* TASK INPUTS *
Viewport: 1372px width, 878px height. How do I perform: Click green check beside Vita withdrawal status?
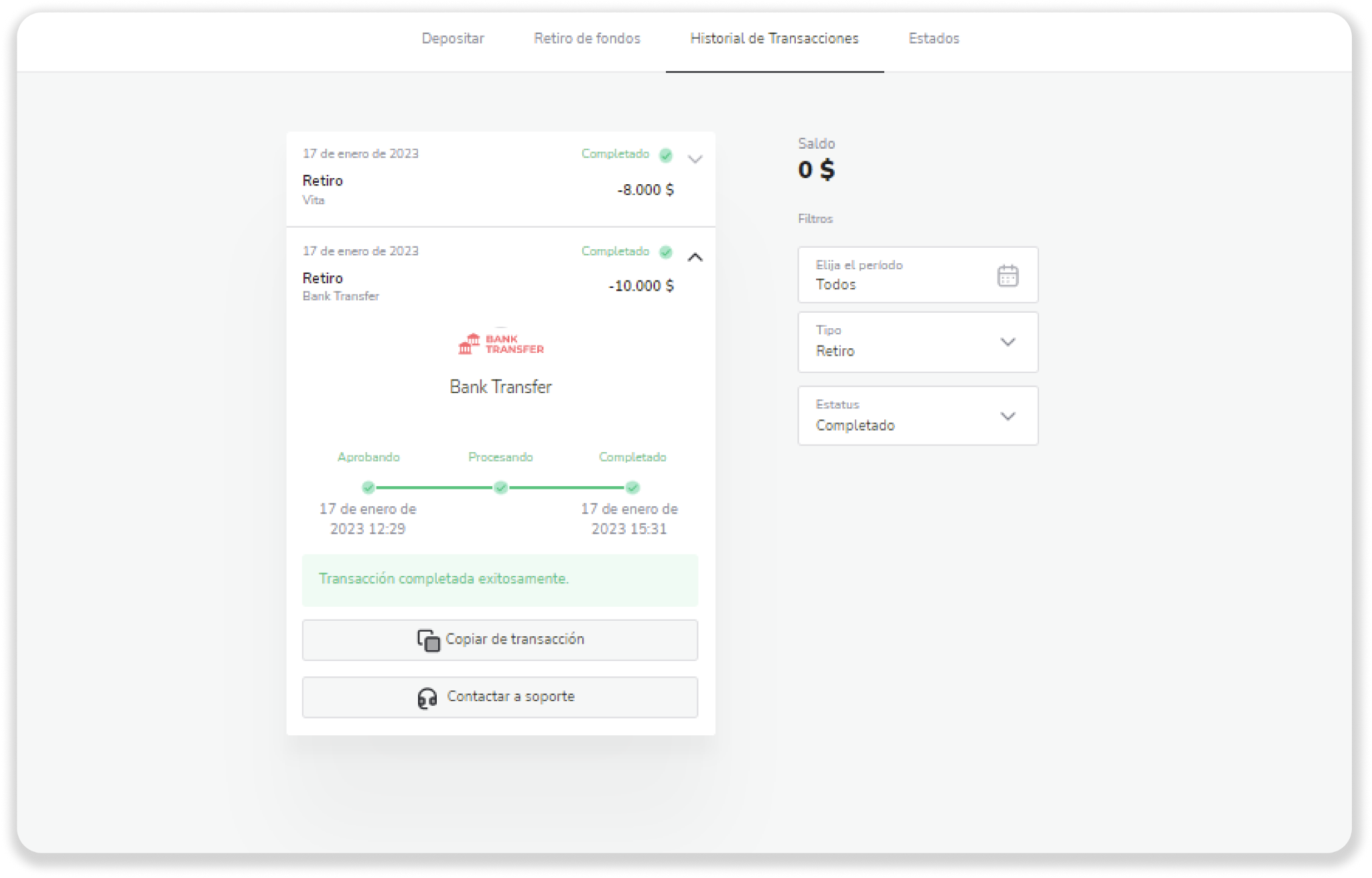pyautogui.click(x=665, y=155)
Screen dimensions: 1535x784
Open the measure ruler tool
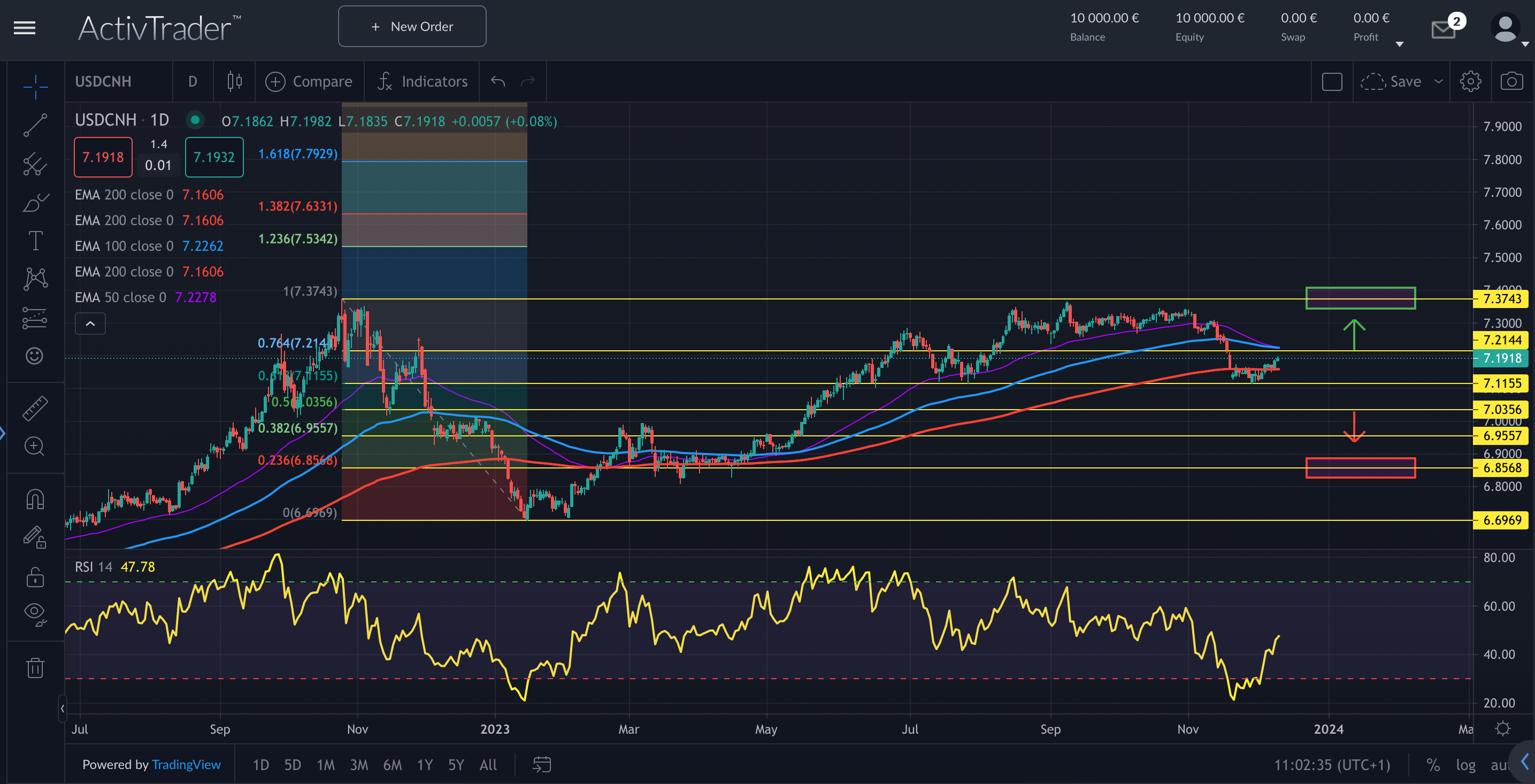click(x=35, y=408)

* WHAT YOU SHOULD DO *
Please give all of the data again, exact and free of pictures.

* EXPECTED OUTPUT *
Viewport: 1372px width, 878px height. How do I perform: Click green check beside Vita withdrawal status?
pyautogui.click(x=665, y=155)
Screen dimensions: 1535x784
Open the measure ruler tool
click(x=35, y=408)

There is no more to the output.